**Source:**
The process to install .NET Core and to start developing applications depends on what platform we are going to use (i.e. Windows, Mac, or Linux). As I use Mac, I will show instructions on how to install it in this platform, but if you use Windows or Linux, please follow the instructions on Microsoft's web page before moving along.

.NET Core, on a Mac OS device, depends on the latest version of OpenSSL. To install it we will use Homebrew. If you already have Homebrew installed locally, just issue the following commands. If you don't, please install it first.

# updating brew references
brew update

# making sure openssl is already install
brew install openssl

# updating OpenSSL version
mkdir -p /usr/local/lib
ln -s /usr/local/opt/openssl/lib/libcrypto.1.0.0.dylib /usr/local/lib/
ln -s /usr/local/opt/openssl/lib/libssl.1.0.0.dylib /usr/local/lib/

After updating OpenSSL locally, you will have to download the .NET Core SDK and install it. Having the SDK installed, you can check if everything is in place by issuing the following command:

dotnet --info

# command output (example)
#.NET Command Line Tools (1.0.4)

#Product Information:
# Version:            1.0.4
# Commit SHA-1 hash:  af1e6684fd

#Runtime Environment:
# OS Name:     Mac OS X
# OS Version:  10.12
# OS Platform: Darwin
# RID:         osx.10.12-x64
# Base Path:   /usr/local/share/dotnet/sdk/1.0.4

Creating the ASP.NET Core App

To bootstrap an ASP.NET Core application, we are going to create a new folder called dotnet-grocery-list, and use dotnet CLI (command line interface) to assemble the project structure. To do so, let's issue the following commands:

mkdir dotnet-grocery-list
cd dotnet-grocery-list
dotnet new mvc

This process, which shall take just a few seconds, will produce a structure that contains the following directories and files (a few resources were omitted for the sake of brevity):

|- Controllers
  |- HomeController.cs
|- Views
  |- ...
|- wwwroot
  |- ...
|- appsettings.json
|- Program.cs
|- Startup.cs

During this article we are going to focus basically on the Controllers directory, where we will create RESTful controllers, and on the Startup.cs class, which is responsible for starting our API and configuring the services that we are going to use.

Creating the Grocery List API

Whenever a user wants to manage their grocery list, they will issue HTTP requests to our API. These HTTP requests are going to be handled by a new controller that we are going to create. To persist the grocery list items, this controller will interact with a database. Therefore we are going to need three new classes: GroceryListContext, which will act as the persistence layer; GroceryItem, which will be the model that represents the items in our application; and GroceryListController, which will handle the HTTP requests issued by users.

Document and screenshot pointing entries
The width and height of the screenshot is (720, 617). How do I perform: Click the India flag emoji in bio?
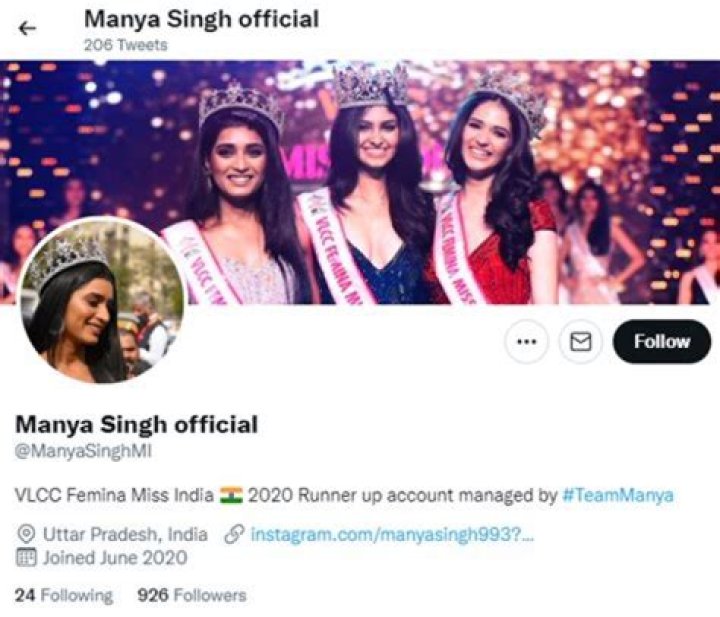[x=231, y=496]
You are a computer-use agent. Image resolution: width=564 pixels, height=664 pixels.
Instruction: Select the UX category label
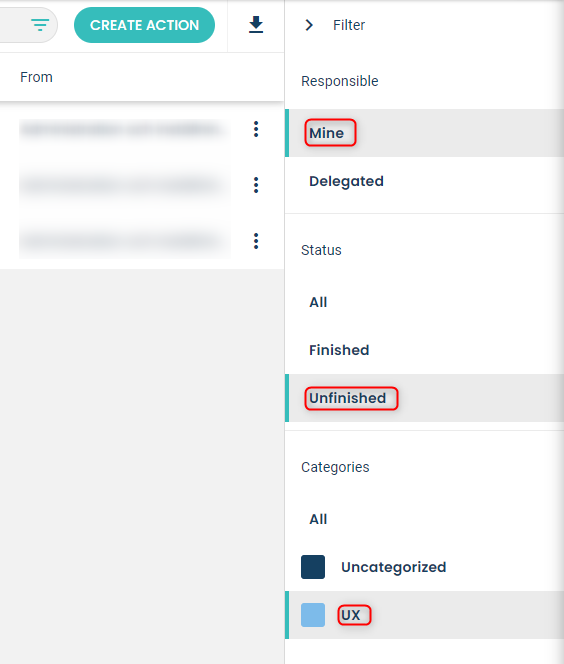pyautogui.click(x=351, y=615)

**Your tasks:**
1. List the new classes that the .NET Core text says the grocery list API will need, with the role given for each.
2. Arrange every line of the entries as a Markdown table with the columns Number and Entry line, leaving out blank lines and the pictures.
These entries are unrelated to the .NET Core text.

**Answers below:**
1.
- GroceryListContext: acts as the persistence layer
- GroceryItem: the model that represents the items in the application
- GroceryListController: handles the HTTP requests issued by users

2.
| Number | Entry line |
|---|---|
| 1 | The width and height of the screenshot is (720, 617). How do I perform: Click the India flag emoji in bio? |
| 2 | [x=231, y=496] |
| 3 | You are a computer-use agent. Image resolution: width=564 pixels, height=664 pixels. |
| 4 | Instruction: Select the UX category label |
| 5 | pyautogui.click(x=351, y=615) |